◆ ASSIGNED TASK
Transcribe the part of the precipitation methods text that opens with the words containing "Definition of precipitation" and closes with "extreme dry conditions.".

◆ QUOTED PASSAGE
▶

Definition of precipitation extremes and their abbreviations, adopted and modified based on Karl et al. (1999). R99P and R95P have been modified from their original definition to be percentile-based extremes rather than the sum of precipitation over the percentiles. R05S and R01S are new indices developed for extreme dry conditions.
b. Colwell index and its derivations
The Colwell index is a simple metric system generated based on the mathematics of information theory and is analogous to autocorrelation analysis and to some aspects of harmonic analysis (Colwell 1974; Mohammed et al. 2015). It provides quantifiable estimates of the probability of precipitation to persist at a certain level, interannually and intra-annually, thus making inferences regarding its predictability. Three coefficients are estimated, with V as precipitation magnitude variability, S as seasonality, and P as the score of predictability that is described by scores of V and S (P = V + S). The coefficient S varies inversely with intra-annual persistence, meaning that S reaches its minimum when the probability occurrence of precipitation in each month is independent of the month (i.e., no seasonality); V varies inversely with the magnitude of precipitation fluctuations (which are binned into different levels), meaning that it reaches its minimum when the levels of precipitation fluctuate to the maximum degree possible, regardless of the intra-annual pattern. Simply put, high V indicates low variability, and high S indicates high seasonality. Coefficients of P, V, and S vary on a scale between 0 and 1. Scores of V and S are thus inversely covarying over a large part of the United States. Details of the mathematical derivation of the Colwell index and a walk-through example based on single-grid monthly mean precipitation data to compute the Colwell index are provided in the supplemental material text 1 (Tables S1 and S2, and Fig. S1).
Regionally aggregated Colwell index coefficients were compared through box plots, following the region classification scheme identified in Fig. S2. To test the bin-size effect on the computed Colwell index, a sensitivity test that classifies precipitation into 6, 8, 10, 12, 14, and 16 bins was conducted based on monthly mean precipitation data (Fig. S3). To compare spatial patterns of variability based on the Colwell index to those based on traditional methods, a coefficient of variation representing seasonality and variability for each extreme index and monthly mean precipitation was computed using the same input data. A seasonal coefficient of variation (CVS) was computed by 1) averaging monthly precipitation data (means and extremes) over a 62-yr period to obtain the respective mean for each month of a year, 2) computing the standard deviation (std dev) and the mean of the 12-month data, and 3) calculating CVS by using std dev/mean. The coefficient of variation for precipitation variability (CVV) was computed by 1) taking the mean and std dev of the 62-yr monthly precipitation data and 2) calculating CVV by using std dev/mean. For simplicity, only one intensity-based wetness index (i.e., RX5D), one duration-based wetness index (R20L), and one duration-based dryness index (i.e., R01S) are provided in the results section. Representations of other indices are provided in Figs. S4 and S5 (based on the Colwell index), and Figs. S6 and S7 (based on the CV method). All interpolation and data visualizations were performed in RStudio (V0.98, RStudio Inc.). Code scripts are available in the supplemental material text 2.

◀

[Collected data entries]
▶

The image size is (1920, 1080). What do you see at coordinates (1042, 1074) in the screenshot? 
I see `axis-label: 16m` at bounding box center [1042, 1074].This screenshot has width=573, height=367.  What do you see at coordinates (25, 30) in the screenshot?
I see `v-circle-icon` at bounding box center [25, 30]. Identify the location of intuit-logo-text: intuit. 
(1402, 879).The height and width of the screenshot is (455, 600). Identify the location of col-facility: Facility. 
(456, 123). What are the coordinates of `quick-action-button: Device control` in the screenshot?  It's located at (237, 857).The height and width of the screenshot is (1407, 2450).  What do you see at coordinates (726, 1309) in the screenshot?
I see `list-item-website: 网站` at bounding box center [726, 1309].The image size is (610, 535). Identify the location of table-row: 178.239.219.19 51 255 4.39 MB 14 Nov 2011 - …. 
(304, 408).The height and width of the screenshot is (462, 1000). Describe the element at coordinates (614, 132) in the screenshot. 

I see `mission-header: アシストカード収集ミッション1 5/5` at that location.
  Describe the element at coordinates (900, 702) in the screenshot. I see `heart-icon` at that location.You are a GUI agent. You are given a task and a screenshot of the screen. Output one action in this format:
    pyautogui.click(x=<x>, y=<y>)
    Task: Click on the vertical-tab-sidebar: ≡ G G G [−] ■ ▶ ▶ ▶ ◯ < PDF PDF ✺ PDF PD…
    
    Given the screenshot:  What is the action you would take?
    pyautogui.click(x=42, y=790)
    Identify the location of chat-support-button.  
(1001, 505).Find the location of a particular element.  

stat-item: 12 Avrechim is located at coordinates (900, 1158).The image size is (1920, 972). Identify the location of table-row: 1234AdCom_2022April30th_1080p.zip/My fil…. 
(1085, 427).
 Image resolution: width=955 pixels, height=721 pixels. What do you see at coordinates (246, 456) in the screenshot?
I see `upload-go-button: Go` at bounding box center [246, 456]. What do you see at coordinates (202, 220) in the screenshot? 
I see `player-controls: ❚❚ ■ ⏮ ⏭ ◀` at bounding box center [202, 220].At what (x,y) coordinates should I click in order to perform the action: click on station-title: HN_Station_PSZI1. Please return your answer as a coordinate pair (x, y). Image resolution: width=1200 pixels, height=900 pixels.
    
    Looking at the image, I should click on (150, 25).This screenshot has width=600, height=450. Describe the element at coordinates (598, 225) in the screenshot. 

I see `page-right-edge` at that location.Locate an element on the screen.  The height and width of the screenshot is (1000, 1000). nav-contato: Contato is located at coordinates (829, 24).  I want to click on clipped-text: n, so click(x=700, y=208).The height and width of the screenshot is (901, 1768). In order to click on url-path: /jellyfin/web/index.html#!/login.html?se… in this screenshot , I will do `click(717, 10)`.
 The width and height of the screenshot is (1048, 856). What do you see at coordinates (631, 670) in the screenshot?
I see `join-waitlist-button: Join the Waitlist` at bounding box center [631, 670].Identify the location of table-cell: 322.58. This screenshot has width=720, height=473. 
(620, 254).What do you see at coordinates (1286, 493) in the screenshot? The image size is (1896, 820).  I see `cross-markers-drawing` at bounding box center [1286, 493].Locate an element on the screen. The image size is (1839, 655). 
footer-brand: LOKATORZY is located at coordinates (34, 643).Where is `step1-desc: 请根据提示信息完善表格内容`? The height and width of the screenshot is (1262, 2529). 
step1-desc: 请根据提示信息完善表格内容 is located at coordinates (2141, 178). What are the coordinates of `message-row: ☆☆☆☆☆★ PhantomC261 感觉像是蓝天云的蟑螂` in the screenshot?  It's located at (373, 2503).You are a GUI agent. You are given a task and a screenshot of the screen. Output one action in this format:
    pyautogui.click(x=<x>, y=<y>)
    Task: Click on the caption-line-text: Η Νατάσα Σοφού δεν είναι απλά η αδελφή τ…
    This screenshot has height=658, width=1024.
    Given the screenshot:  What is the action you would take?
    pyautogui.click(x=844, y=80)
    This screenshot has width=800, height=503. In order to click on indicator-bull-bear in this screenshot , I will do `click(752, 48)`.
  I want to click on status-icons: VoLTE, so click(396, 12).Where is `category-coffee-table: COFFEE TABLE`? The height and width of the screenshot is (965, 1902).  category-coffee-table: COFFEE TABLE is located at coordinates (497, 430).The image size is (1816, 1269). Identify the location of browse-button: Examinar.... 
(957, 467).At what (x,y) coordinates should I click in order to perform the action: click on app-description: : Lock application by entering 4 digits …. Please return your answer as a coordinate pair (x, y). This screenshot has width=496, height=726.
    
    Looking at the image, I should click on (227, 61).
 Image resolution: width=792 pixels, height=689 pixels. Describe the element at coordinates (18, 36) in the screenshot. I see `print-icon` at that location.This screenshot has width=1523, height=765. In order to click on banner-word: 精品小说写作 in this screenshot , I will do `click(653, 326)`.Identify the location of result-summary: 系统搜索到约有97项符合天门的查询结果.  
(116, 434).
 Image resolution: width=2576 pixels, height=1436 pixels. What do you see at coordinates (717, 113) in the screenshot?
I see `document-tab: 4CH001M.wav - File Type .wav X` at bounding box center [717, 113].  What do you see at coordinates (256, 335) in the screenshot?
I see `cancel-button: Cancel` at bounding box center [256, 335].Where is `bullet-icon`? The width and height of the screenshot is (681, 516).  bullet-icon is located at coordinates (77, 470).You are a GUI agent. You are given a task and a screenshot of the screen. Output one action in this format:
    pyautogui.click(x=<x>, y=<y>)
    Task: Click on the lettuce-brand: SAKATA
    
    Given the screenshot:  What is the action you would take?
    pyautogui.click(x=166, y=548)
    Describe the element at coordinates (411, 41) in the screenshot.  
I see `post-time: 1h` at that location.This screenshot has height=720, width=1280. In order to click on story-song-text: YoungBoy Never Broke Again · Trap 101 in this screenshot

◀

◆ THE COMPLETED TASK
Definition of precipitation extremes and their abbreviations, adopted and modified based on Karl et al. (1999). R99P and R95P have been modified from their original definition to be percentile-based extremes rather than the sum of precipitation over the percentiles. R05S and R01S are new indices developed for extreme dry conditions.